Tuesday, March 30, 2021

Single-node K8 Cluster from Scratch (Centos)

Docker is the new way of deploying your application. Since more and more are
using it, there are orchestration tools that were published to manage it.
Some of them are docker swarm, cattle, and kubernetes.

On this post, we will setup Centos 7.3 VM running in virtualbox that will act as
the master and node to understand the basics on how each pieces of kubernetes
work. In production scenarios, your node must be a different machine from your
master. We will do a 1 node setup for simplicity.

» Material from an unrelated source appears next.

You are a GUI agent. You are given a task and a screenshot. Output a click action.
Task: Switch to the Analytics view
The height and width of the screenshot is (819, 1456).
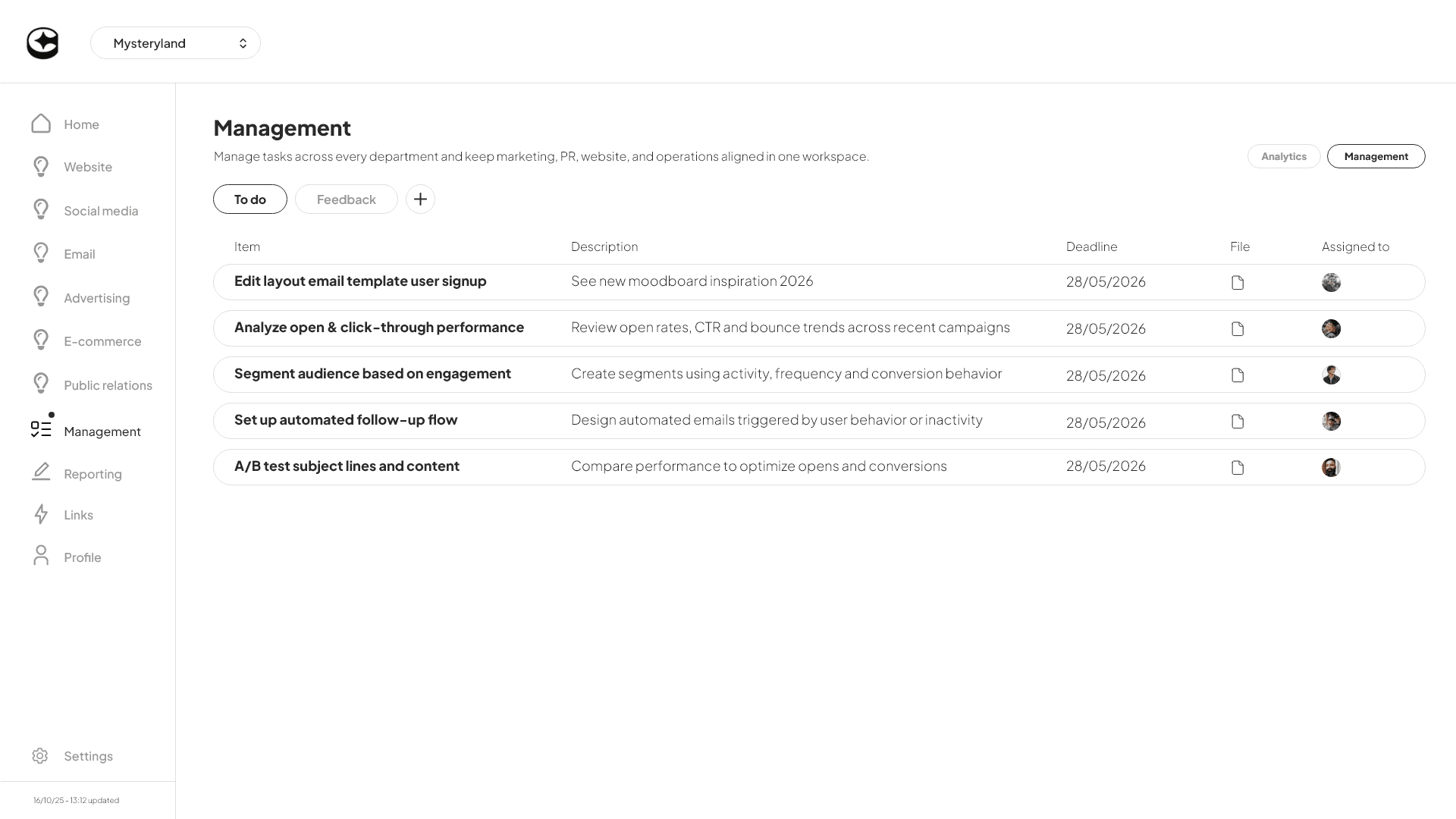(x=1283, y=156)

We will do this from scratch without using the official RPM installers from
kubernetes and will use the latest tarball versions for kubernetes which is
v1.9.2 and v3.2.6 for Etcd as the time of this writing.

This assumes that you have a basic understanding on how docker container works.

Before proceeding, here is a summary of versions used in this tutorial.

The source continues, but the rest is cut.